**DOCUMENT PASSAGE:**
Paul Heckingbottom.Paul Heckingbottom.
Paul Heckingbottom.

Lees knew Leeds at a time when the club’s players were visibly uncomfortable in their own skin. It was part of the reason why he sought solace elsewhere, though Sheffield Wednesday have regressed to the mean in the past 12 months. There is, in this Leeds squad, that same body language of players weighed down by the knowledge that they are coming up short and losing the crowd. Anxiety breeds anxiety and Leeds as a team look unnaturally tight. Quality at this stage almost feels irrelevant, much as a lack of it prompted the season’s decline.

The easiest remedy is financial and if 18 months in England has taught Radrizzani anything, it is that money tends to pay in the Championship. It is true, as Ken Bates used to insist in defence of his own expenditure, that a heavy outlay is no guarantee of promotion but it can as easily be said that a lighter outlay is a guarantee of another year in the league. Leeds discovered as much some time ago and have been living in hope of winning the lottery for too long.

**RECORDED DATA:**

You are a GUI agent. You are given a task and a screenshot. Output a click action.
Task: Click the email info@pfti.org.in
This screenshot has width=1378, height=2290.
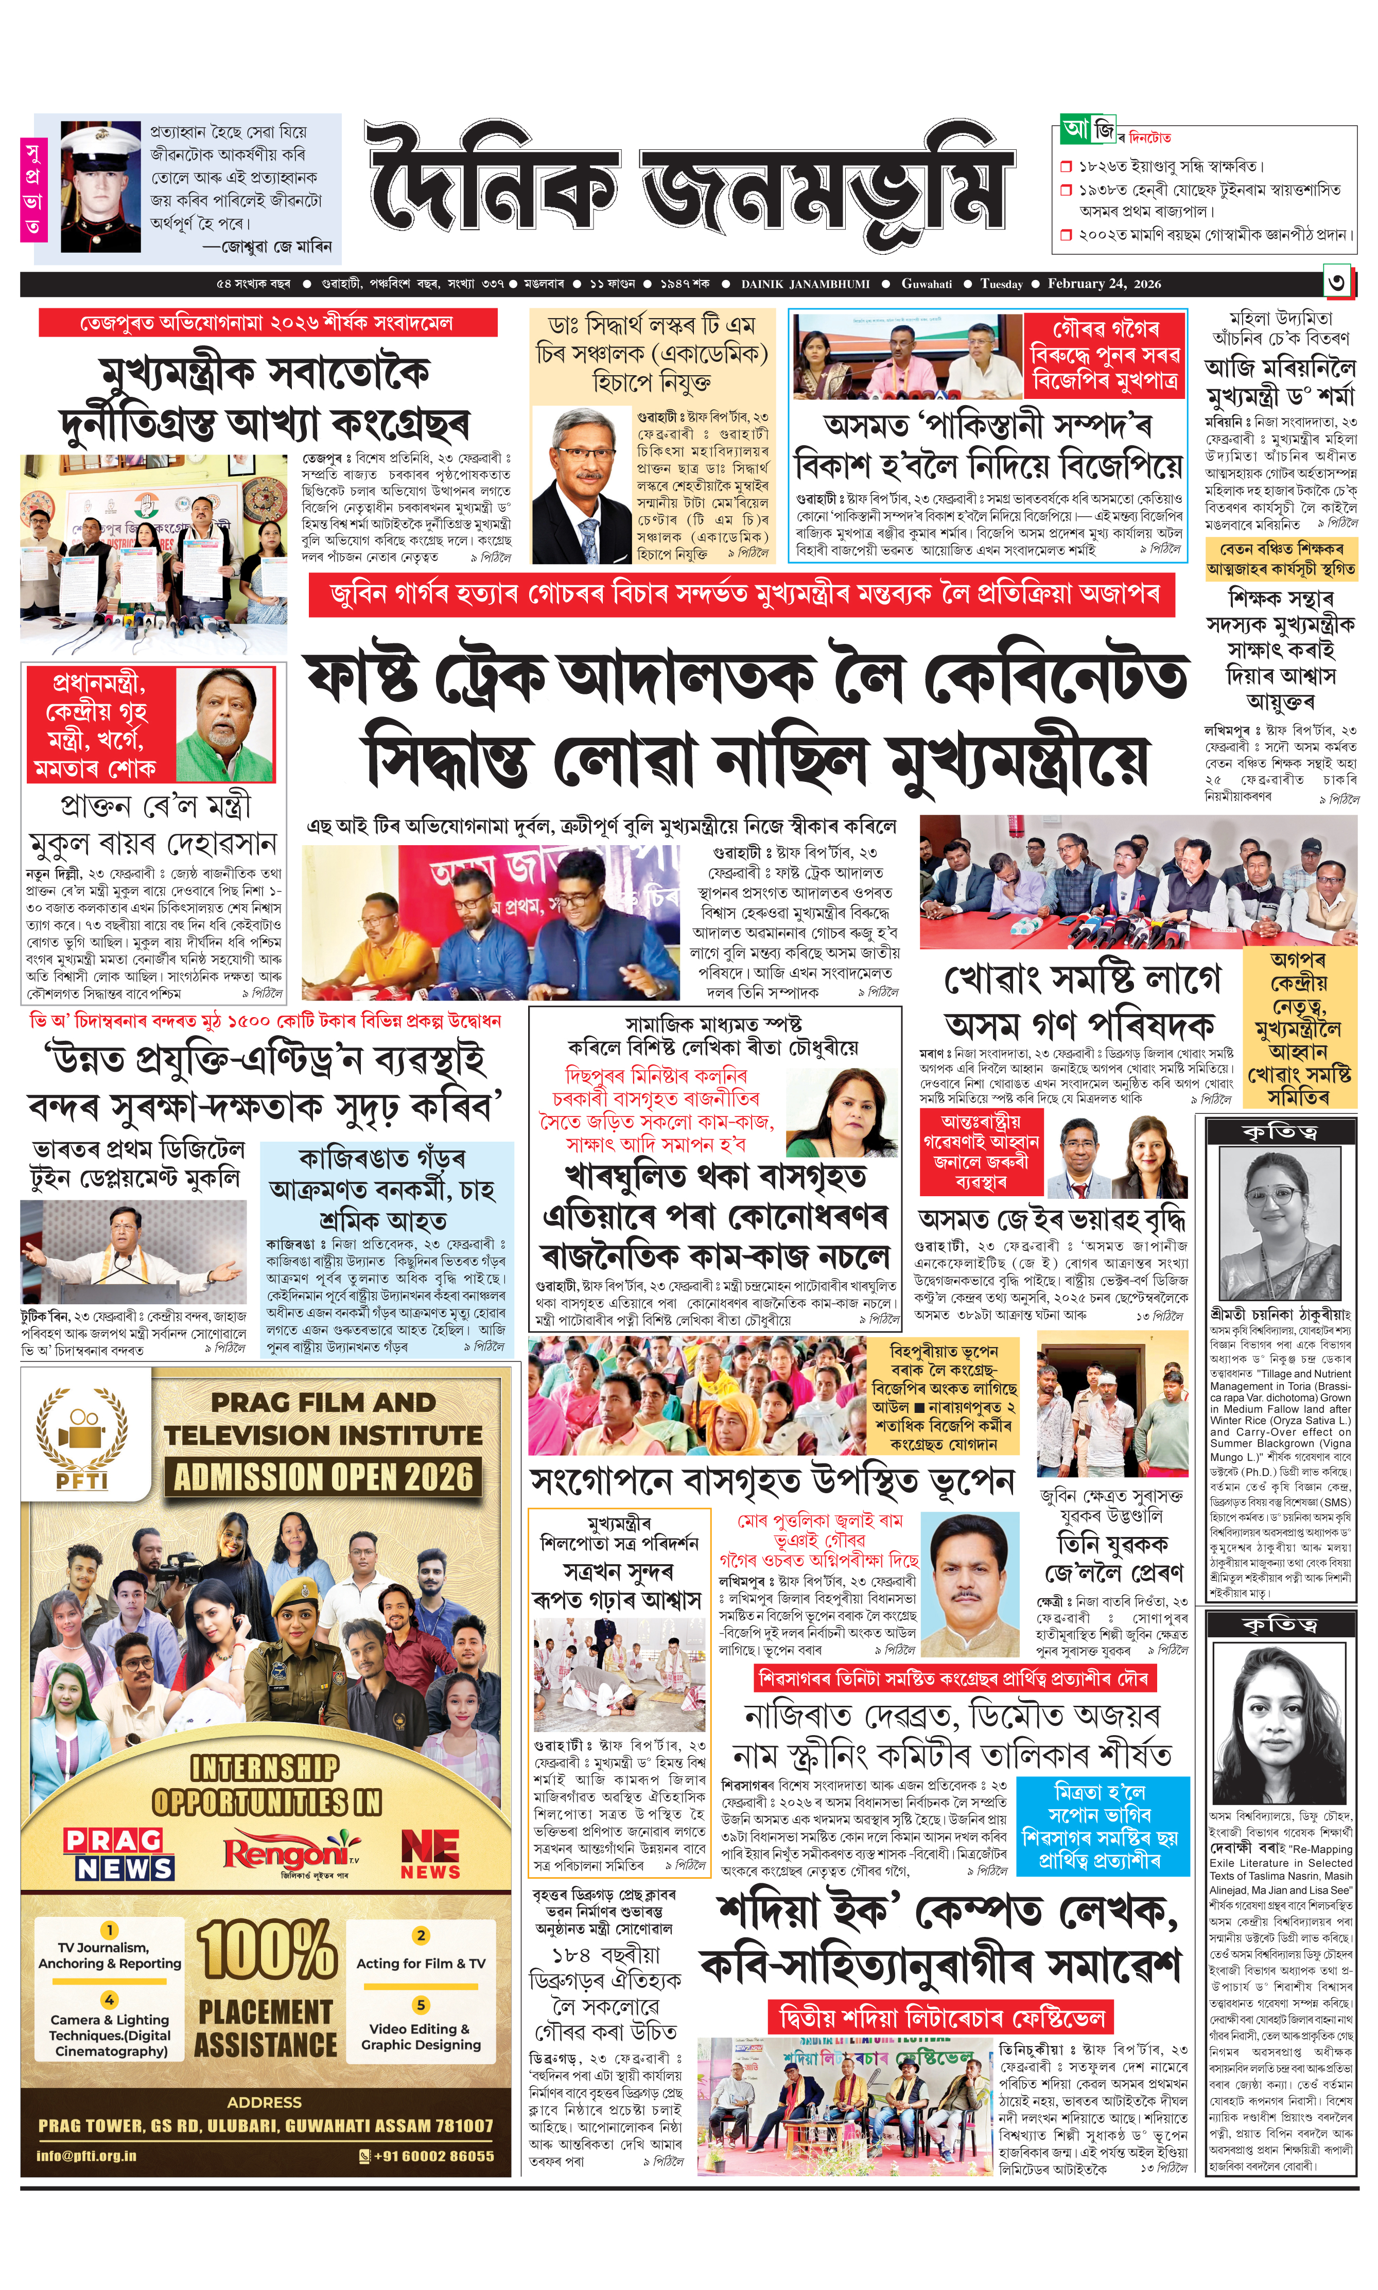86,2156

**EXERCISE SET:**
**A)** Decide whether each statement agrees with the passage on Leeds, answering yes or no and quoting the words of the passage that settle it: (i) Sheffield Wednesday have improved over the past 12 months; (ii) Leeds as a team look unnaturally tight; (iii) Ken Bates insisted that a heavy outlay guarantees promotion.
**B)** Retype the part of the passage on Leeds that opens with the words containing "The easiest remedy" and closes with "for too long.".

**ANSWER SET:**
**A)**
(i) No: "Sheffield Wednesday have regressed to the mean in the past 12 months."
(ii) Yes: "Leeds as a team look unnaturally tight."
(iii) No: "a heavy outlay is no guarantee of promotion"

**B)**
The easiest remedy is financial and if 18 months in England has taught Radrizzani anything, it is that money tends to pay in the Championship. It is true, as Ken Bates used to insist in defence of his own expenditure, that a heavy outlay is no guarantee of promotion but it can as easily be said that a lighter outlay is a guarantee of another year in the league. Leeds discovered as much some time ago and have been living in hope of winning the lottery for too long.